Finalmente encerrado os hambúrgueres,
Carla não sabia mais como conduzir a situação. Ela sentia a necessidade de
colocar o assunto na mesa e ao mesmo tempo achava que não cabia mais ao
momento. Provavelmente iriam beber os drinques que chegaram junto com os
sanduíches e depois pediriam a conta. Era uma situação bastante delicada que
ela não queria estar passando, mas se fazia necessária. Durante esse tempo de
reflexão, e quem sabe agonia, de Carla, Sandra continuava alheia aos evidentes
sinais de que a amiga lhe passava a cada instante. De forma silenciosa, Carla
praticamente gritava pela atenção de Sandra que permanecia passiva àquilo tudo.
Para piorar, contudo sem o conhecimento da amiga, Sandra estava fazendo tudo
intencionalmente. A situação beirava a um jogo mental em que, em algum momento,
alguém sucumbiria entregando os pontos. Carla não podia permitir isso Não, ela
não podia sair de lá com a situação sem estar finalizada.
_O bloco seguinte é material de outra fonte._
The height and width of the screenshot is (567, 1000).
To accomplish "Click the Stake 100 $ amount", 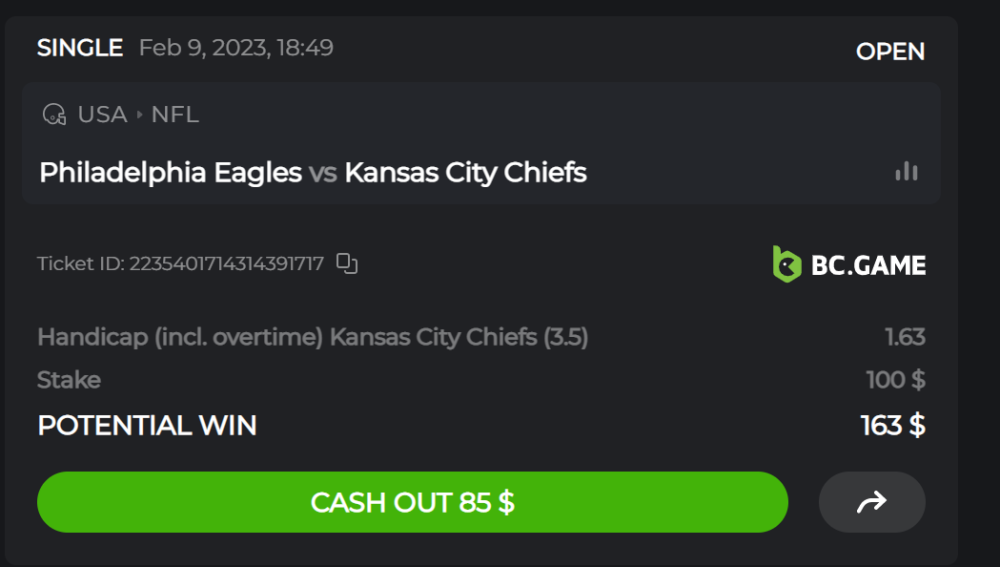I will [x=895, y=380].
Provavelmente, caso
acontecesse, ela voltaria arrasada para casa. Coragem não era mais necessário.
Carla precisava também se impor à mesa. Ela tinha de tomar a conversa para si e
conduzir de acordo com o que pretendia. Era necessário que ela repetisse
exatamente o que ensaiou algumas vezes na frente do espelho e outras durante o
banho.
- Então, amiga – Carla iniciou a sua
fala, mas foi com um tom passivo, o que permitiu que Sandra a interrompesse.
- Então – Sandra mostrou o celular
para a amiga. – Precisamos escolher a legenda da foto.
- Ah, Sandra. Por favor... – Carla
disse de forma passiva e foi novamente interrompida pela Sandra.
- Sem A, Nem Be. Pode matutando alguma
coisa. Estava pensando em algo como “A irmã que meus pais não me deram”. O que
acha?
- Meio forçado, né?
- Pode ser – Sandra fez uma pausa para
refletir. – Ao menos vai ficar fofo. Dá uma ideia então.
- Não sei, Sandra. A minha cabeça está
zonza de tão ocupada com outra coisa.
- Outra coisa? – Sandra percebeu que
estava escorregando em uma casca de banana da Carla e se fez de desentendida. –
Pare de bobagem. Estamos aqui para nos divertir. Sem esse negócio de trazer
problemas do dia-a-dia para cá hoje. Que tal “E lá se vão quinze anos de
amizade”?
- Lá se vão? Parece que eu morri e
acabou.
- Ai, que horror, Carla – Sandra riu
um pouco. – Tem razão. Não faz muito sentido. Vou colocar então “Da faculdade
para a vida”.
- Que tal colocar “A amiga que pode
sempre contar comigo”?
Sandra não sentiu apenas uma
alfinetada, mas uma espada atravessando seu peito. Instalou-se um clima tenso
na mesa. Carla esperava que Sandra reagisse de tal maneira que permitisse que
continuasse com o que pretendia. Sandra, por sua parte, se fez de rogada e
aproveitou a deixa para fechar a cara não dando margem à Carla para prosseguir.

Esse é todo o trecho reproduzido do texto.